▼

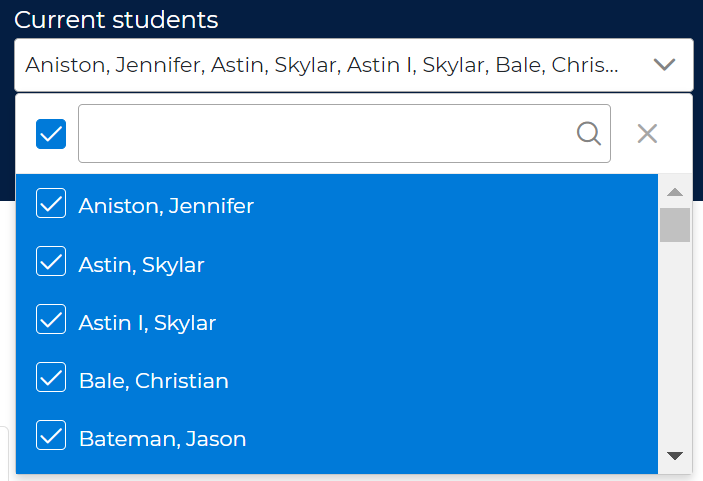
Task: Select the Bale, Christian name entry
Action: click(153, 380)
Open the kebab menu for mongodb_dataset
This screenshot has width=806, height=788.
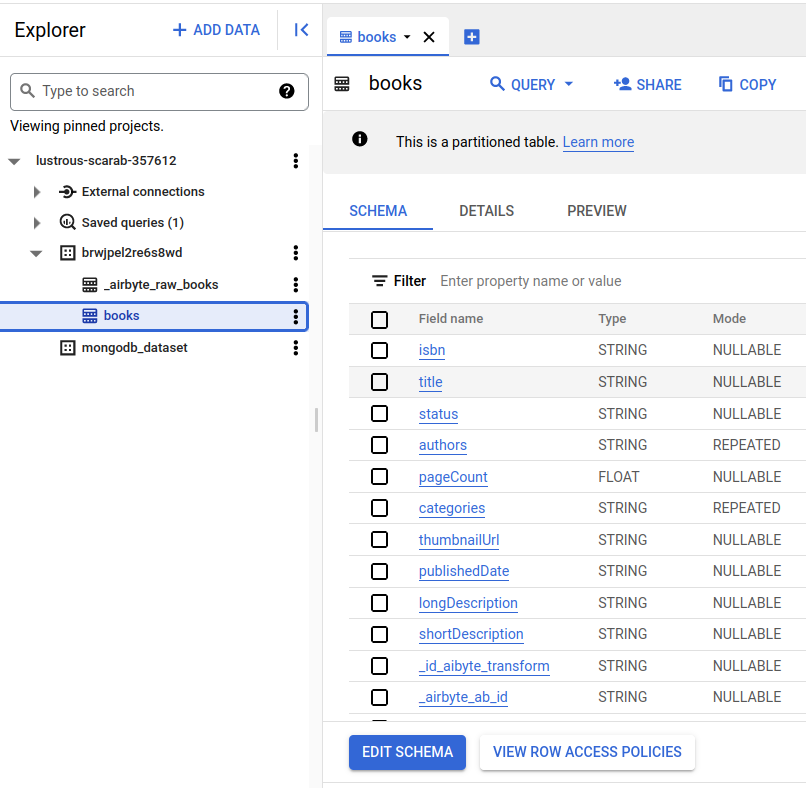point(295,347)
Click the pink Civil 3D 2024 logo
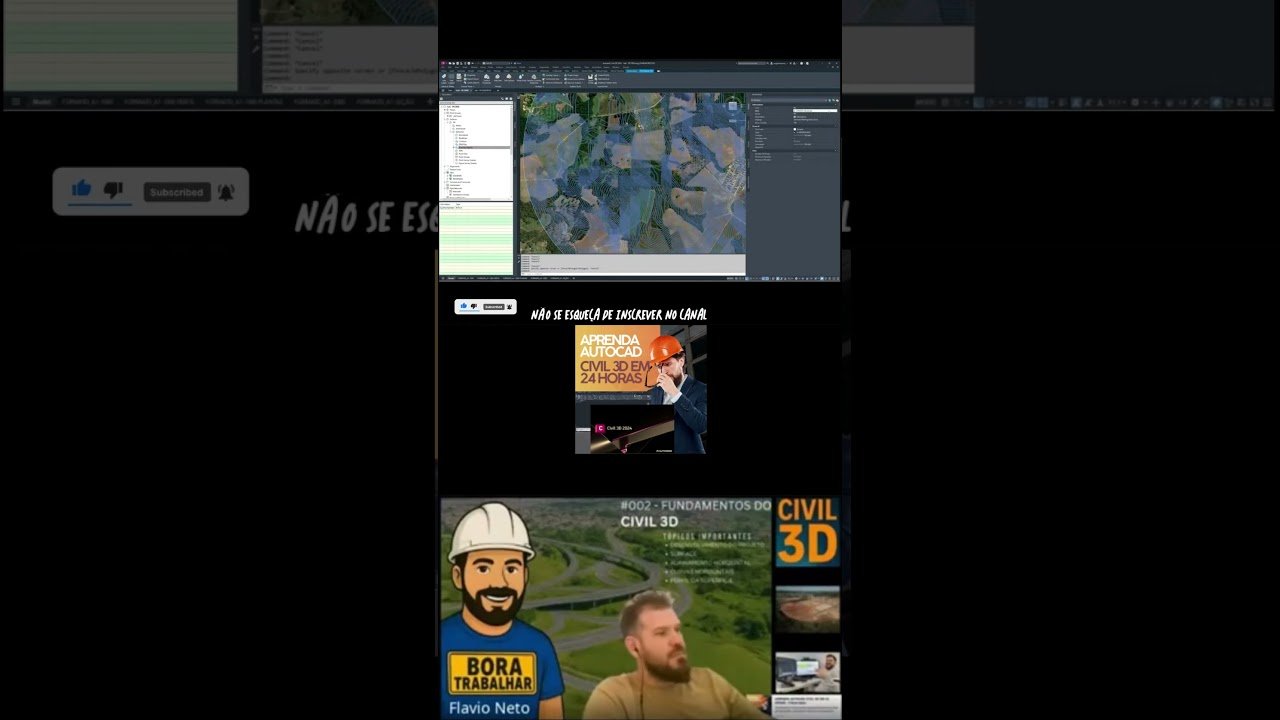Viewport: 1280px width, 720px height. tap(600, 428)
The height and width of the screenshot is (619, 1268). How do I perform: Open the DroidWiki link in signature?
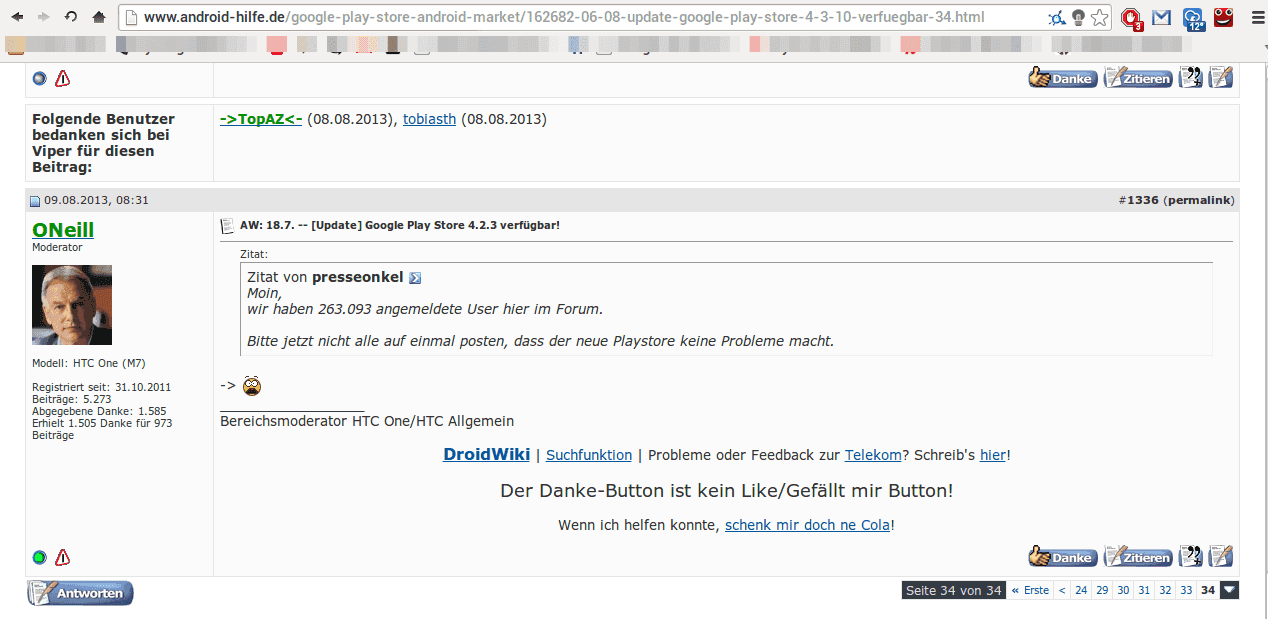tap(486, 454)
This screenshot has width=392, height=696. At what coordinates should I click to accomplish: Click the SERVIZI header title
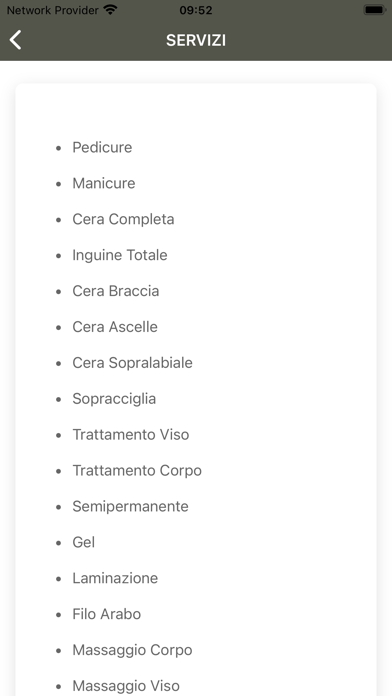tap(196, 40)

▲

Scale the lines from the one containing "This screenshot has width=392, height=696." through the last line, inclusive. Give them again with their requests, multiply every coordinate in the answers by 2.45, round each result to a whole number with halves rounded up, and leave out the pictures.

### Task output
This screenshot has width=392, height=696. At what coordinates should I click to accomplish: Click the SERVIZI header title
tap(480, 98)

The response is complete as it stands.